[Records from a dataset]
=== Section Start ===
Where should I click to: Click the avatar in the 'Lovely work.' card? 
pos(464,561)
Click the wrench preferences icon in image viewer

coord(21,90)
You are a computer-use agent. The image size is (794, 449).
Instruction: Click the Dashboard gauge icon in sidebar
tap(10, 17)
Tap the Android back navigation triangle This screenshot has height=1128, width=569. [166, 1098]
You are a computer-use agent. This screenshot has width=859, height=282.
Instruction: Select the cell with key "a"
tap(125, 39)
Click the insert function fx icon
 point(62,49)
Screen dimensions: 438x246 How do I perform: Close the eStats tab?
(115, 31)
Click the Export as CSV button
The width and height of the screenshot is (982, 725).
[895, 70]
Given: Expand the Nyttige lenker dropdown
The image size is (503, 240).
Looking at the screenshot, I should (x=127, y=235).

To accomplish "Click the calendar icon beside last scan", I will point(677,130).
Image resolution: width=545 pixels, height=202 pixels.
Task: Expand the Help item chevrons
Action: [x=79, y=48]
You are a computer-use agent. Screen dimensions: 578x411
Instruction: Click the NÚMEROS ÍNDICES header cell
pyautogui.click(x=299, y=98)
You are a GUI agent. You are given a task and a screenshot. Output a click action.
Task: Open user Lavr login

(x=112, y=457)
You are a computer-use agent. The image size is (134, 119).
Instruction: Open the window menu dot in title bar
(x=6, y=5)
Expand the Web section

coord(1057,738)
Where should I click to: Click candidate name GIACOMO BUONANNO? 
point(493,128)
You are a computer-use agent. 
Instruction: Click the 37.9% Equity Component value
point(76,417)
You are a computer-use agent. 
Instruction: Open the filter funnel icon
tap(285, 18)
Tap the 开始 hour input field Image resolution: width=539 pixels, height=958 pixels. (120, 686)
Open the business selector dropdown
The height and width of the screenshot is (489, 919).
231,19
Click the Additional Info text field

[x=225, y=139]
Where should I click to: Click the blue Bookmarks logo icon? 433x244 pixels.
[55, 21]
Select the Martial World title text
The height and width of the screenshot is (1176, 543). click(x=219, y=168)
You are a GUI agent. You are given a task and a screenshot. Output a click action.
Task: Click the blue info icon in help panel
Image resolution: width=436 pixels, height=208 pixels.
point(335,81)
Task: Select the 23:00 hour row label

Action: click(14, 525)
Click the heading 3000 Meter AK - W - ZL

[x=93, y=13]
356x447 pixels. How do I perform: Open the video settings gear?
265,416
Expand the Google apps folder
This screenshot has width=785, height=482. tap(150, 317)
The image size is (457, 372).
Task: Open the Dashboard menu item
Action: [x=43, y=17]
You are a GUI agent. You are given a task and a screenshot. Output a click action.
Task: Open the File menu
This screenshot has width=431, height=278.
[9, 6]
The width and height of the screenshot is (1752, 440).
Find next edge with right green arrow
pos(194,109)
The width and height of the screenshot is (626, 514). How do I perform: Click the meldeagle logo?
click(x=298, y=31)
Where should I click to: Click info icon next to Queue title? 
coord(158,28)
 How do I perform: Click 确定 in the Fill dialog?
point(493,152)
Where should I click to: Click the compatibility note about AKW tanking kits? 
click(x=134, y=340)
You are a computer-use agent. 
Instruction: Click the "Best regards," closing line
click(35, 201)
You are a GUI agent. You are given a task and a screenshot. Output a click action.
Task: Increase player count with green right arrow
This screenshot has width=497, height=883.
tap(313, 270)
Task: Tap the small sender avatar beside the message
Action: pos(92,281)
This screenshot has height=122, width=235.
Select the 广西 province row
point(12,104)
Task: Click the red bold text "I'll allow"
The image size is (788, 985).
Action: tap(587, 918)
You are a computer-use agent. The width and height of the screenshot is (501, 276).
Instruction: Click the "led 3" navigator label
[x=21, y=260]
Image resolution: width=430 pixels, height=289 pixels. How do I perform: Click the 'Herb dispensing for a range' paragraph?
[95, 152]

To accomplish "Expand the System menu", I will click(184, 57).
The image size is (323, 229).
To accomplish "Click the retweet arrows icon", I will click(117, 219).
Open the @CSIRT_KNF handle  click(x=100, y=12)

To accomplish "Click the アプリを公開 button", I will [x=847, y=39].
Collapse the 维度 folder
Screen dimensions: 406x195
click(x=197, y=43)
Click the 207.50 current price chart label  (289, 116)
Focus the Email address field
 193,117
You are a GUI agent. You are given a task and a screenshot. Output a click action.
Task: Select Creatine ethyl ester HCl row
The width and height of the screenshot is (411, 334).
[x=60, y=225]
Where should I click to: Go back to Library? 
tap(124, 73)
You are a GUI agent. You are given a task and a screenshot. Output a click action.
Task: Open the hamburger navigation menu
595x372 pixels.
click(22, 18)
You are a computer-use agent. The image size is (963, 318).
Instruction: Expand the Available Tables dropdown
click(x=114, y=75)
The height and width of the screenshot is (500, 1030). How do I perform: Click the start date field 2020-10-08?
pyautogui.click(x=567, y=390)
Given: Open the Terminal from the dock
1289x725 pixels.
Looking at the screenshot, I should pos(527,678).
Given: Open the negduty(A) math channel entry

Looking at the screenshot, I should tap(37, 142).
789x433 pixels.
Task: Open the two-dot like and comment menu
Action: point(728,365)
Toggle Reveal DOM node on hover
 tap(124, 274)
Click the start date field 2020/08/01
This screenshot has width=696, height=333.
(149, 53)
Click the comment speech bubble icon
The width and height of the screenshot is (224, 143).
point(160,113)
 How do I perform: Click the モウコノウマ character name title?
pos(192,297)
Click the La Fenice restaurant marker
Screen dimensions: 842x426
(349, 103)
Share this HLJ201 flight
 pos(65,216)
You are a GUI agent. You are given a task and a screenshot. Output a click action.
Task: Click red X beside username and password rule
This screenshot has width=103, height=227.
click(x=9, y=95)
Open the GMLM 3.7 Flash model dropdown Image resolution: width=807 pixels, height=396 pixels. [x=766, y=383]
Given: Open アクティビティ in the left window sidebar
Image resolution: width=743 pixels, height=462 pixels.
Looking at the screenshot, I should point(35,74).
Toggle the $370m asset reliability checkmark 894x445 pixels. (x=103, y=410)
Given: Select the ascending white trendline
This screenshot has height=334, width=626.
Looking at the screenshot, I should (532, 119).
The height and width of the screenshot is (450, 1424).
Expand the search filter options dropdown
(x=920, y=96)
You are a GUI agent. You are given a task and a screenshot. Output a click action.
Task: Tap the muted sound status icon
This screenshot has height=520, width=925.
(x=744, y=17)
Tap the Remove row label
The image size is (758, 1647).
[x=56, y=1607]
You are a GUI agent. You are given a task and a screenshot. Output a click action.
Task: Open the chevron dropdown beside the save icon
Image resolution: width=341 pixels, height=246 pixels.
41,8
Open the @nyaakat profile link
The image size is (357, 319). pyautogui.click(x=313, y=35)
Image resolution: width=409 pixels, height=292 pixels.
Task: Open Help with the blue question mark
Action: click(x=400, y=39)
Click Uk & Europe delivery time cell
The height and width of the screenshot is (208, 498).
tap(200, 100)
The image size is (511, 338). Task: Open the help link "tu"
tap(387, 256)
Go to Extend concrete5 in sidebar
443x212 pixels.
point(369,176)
=== Section End ===
— Exercise details —
Output every entry exactly as given.

— Output below —
Where should I click to: Click the avatar in the 'Lovely work.' card? 
pos(464,561)
Click the wrench preferences icon in image viewer

coord(21,90)
You are a computer-use agent. The image size is (794, 449).
Instruction: Click the Dashboard gauge icon in sidebar
tap(10, 17)
Tap the Android back navigation triangle This screenshot has height=1128, width=569. [166, 1098]
You are a computer-use agent. This screenshot has width=859, height=282.
Instruction: Select the cell with key "a"
tap(125, 39)
Click the insert function fx icon
 point(62,49)
Screen dimensions: 438x246 How do I perform: Close the eStats tab?
(115, 31)
Click the Export as CSV button
The width and height of the screenshot is (982, 725).
[895, 70]
Given: Expand the Nyttige lenker dropdown
The image size is (503, 240).
Looking at the screenshot, I should (x=127, y=235).

To accomplish "Click the calendar icon beside last scan", I will point(677,130).
Image resolution: width=545 pixels, height=202 pixels.
Task: Expand the Help item chevrons
Action: [x=79, y=48]
You are a computer-use agent. Screen dimensions: 578x411
Instruction: Click the NÚMEROS ÍNDICES header cell
pyautogui.click(x=299, y=98)
You are a GUI agent. You are given a task and a screenshot. Output a click action.
Task: Open user Lavr login

(x=112, y=457)
You are a computer-use agent. The image size is (134, 119).
Instruction: Open the window menu dot in title bar
(x=6, y=5)
Expand the Web section

coord(1057,738)
Where should I click to: Click candidate name GIACOMO BUONANNO? 
point(493,128)
You are a computer-use agent. 
Instruction: Click the 37.9% Equity Component value
point(76,417)
You are a computer-use agent. 
Instruction: Open the filter funnel icon
tap(285, 18)
Tap the 开始 hour input field Image resolution: width=539 pixels, height=958 pixels. (120, 686)
Open the business selector dropdown
The height and width of the screenshot is (489, 919).
231,19
Click the Additional Info text field

[x=225, y=139]
Where should I click to: Click the blue Bookmarks logo icon? 433x244 pixels.
[55, 21]
Select the Martial World title text
The height and width of the screenshot is (1176, 543). click(x=219, y=168)
You are a GUI agent. You are given a task and a screenshot. Output a click action.
Task: Click the blue info icon in help panel
Image resolution: width=436 pixels, height=208 pixels.
point(335,81)
Task: Select the 23:00 hour row label

Action: click(14, 525)
Click the heading 3000 Meter AK - W - ZL

[x=93, y=13]
356x447 pixels. How do I perform: Open the video settings gear?
265,416
Expand the Google apps folder
This screenshot has width=785, height=482. tap(150, 317)
The image size is (457, 372).
Task: Open the Dashboard menu item
Action: [x=43, y=17]
You are a GUI agent. You are given a task and a screenshot. Output a click action.
Task: Open the File menu
This screenshot has width=431, height=278.
[9, 6]
The width and height of the screenshot is (1752, 440).
Find next edge with right green arrow
pos(194,109)
The width and height of the screenshot is (626, 514). How do I perform: Click the meldeagle logo?
click(x=298, y=31)
Where should I click to: Click info icon next to Queue title? 
coord(158,28)
 How do I perform: Click 确定 in the Fill dialog?
point(493,152)
Where should I click to: Click the compatibility note about AKW tanking kits? 
click(x=134, y=340)
You are a computer-use agent. 
Instruction: Click the "Best regards," closing line
click(35, 201)
You are a GUI agent. You are given a task and a screenshot. Output a click action.
Task: Increase player count with green right arrow
This screenshot has width=497, height=883.
tap(313, 270)
Task: Tap the small sender avatar beside the message
Action: pos(92,281)
This screenshot has height=122, width=235.
Select the 广西 province row
point(12,104)
Task: Click the red bold text "I'll allow"
The image size is (788, 985).
Action: tap(587, 918)
You are a computer-use agent. The width and height of the screenshot is (501, 276).
Instruction: Click the "led 3" navigator label
[x=21, y=260]
Image resolution: width=430 pixels, height=289 pixels. How do I perform: Click the 'Herb dispensing for a range' paragraph?
[95, 152]

To accomplish "Expand the System menu", I will click(184, 57).
The image size is (323, 229).
To accomplish "Click the retweet arrows icon", I will click(117, 219).
Open the @CSIRT_KNF handle  click(x=100, y=12)

To accomplish "Click the アプリを公開 button", I will [x=847, y=39].
Collapse the 维度 folder
Screen dimensions: 406x195
click(x=197, y=43)
Click the 207.50 current price chart label  (289, 116)
Focus the Email address field
 193,117
You are a GUI agent. You are given a task and a screenshot. Output a click action.
Task: Select Creatine ethyl ester HCl row
The width and height of the screenshot is (411, 334).
[x=60, y=225]
Where should I click to: Go back to Library? 
tap(124, 73)
You are a GUI agent. You are given a task and a screenshot. Output a click action.
Task: Open the hamburger navigation menu
595x372 pixels.
click(22, 18)
You are a computer-use agent. The image size is (963, 318).
Instruction: Expand the Available Tables dropdown
click(x=114, y=75)
The height and width of the screenshot is (500, 1030). How do I perform: Click the start date field 2020-10-08?
pyautogui.click(x=567, y=390)
Given: Open the Terminal from the dock
1289x725 pixels.
Looking at the screenshot, I should pos(527,678).
Given: Open the negduty(A) math channel entry

Looking at the screenshot, I should tap(37, 142).
789x433 pixels.
Task: Open the two-dot like and comment menu
Action: point(728,365)
Toggle Reveal DOM node on hover
 tap(124, 274)
Click the start date field 2020/08/01
This screenshot has width=696, height=333.
(149, 53)
Click the comment speech bubble icon
The width and height of the screenshot is (224, 143).
point(160,113)
 How do I perform: Click the モウコノウマ character name title?
pos(192,297)
Click the La Fenice restaurant marker
Screen dimensions: 842x426
(349, 103)
Share this HLJ201 flight
 pos(65,216)
You are a GUI agent. You are given a task and a screenshot. Output a click action.
Task: Click red X beside username and password rule
This screenshot has width=103, height=227.
click(x=9, y=95)
Open the GMLM 3.7 Flash model dropdown Image resolution: width=807 pixels, height=396 pixels. [x=766, y=383]
Given: Open アクティビティ in the left window sidebar
Image resolution: width=743 pixels, height=462 pixels.
Looking at the screenshot, I should point(35,74).
Toggle the $370m asset reliability checkmark 894x445 pixels. (x=103, y=410)
Given: Select the ascending white trendline
This screenshot has height=334, width=626.
Looking at the screenshot, I should (532, 119).
The height and width of the screenshot is (450, 1424).
Expand the search filter options dropdown
(x=920, y=96)
You are a GUI agent. You are given a task and a screenshot. Output a click action.
Task: Tap the muted sound status icon
This screenshot has height=520, width=925.
(x=744, y=17)
Tap the Remove row label
The image size is (758, 1647).
[x=56, y=1607]
You are a GUI agent. You are given a task and a screenshot. Output a click action.
Task: Open the chevron dropdown beside the save icon
Image resolution: width=341 pixels, height=246 pixels.
41,8
Open the @nyaakat profile link
The image size is (357, 319). pyautogui.click(x=313, y=35)
Image resolution: width=409 pixels, height=292 pixels.
Task: Open Help with the blue question mark
Action: click(x=400, y=39)
Click Uk & Europe delivery time cell
The height and width of the screenshot is (208, 498).
tap(200, 100)
The image size is (511, 338). Task: Open the help link "tu"
tap(387, 256)
Go to Extend concrete5 in sidebar
443x212 pixels.
point(369,176)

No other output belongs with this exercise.